For lunch, we return to town, where the chicken wings at Carver Brewing Co. are messy and scrumptious. Then we stop at Honeyville, specializing in all things to do with bees; there's even a see-through hive stocked with live bees in the middle of the store. Lisa, who loves whipped honey, is delighted that the store sells it in flavors such as cinnamon and peach.

We drive into the mountains on Route 550, a.k.a. the Million Dollar Highway. Just before Coal Bank Pass at 10,640 feet, we see the impressive Pigeon and Turret peaks, both well over 13,000 feet high. Soon after, we look down at the old mining town of Silverton, which is 9,318 feet above sea level.

A man at Silverton's visitors center gives us a map to a nearby ghost town, Animas Forks, and assures us that our rental--a white PT Cruiser we've nicknamed Stay Puft--will do just fine. Half an hour later, as we bounce along a rocky dirt road with a sheer drop-off, we're not so sure. Still, we arrive unscathed to see rickety buildings and crumbling foundations in what 120 years ago was a town of 450 people.

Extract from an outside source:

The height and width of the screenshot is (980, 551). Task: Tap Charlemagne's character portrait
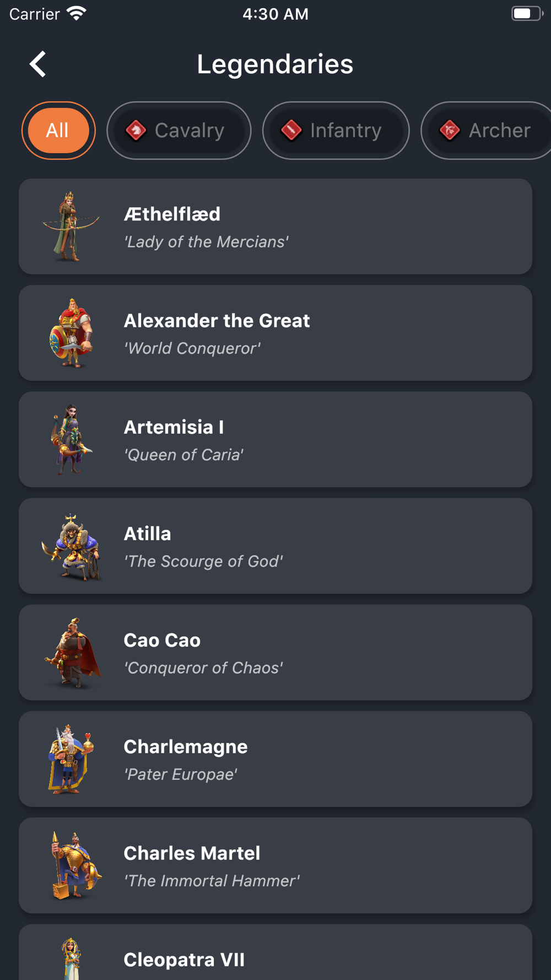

Silverton itself looks like a ghost town, as it's low season--in between the summer tourists and the winter skiers. We struggle to find a single store open. One window sign reads: we are not open, never, never, never. There could not be a more appropriate moment for a tumbleweed to roll by.

Continuing on Route 550, we fight the urge to pull over every few minutes to take photos. One stop we can't resist is Red Mountain, a collapsed volcano with sides that are burnt orange and red, thanks to the rich iron deposits. Eventually we arrive in Ouray, dubbed the Switzerland of America for its position beneath snowcapped peaks.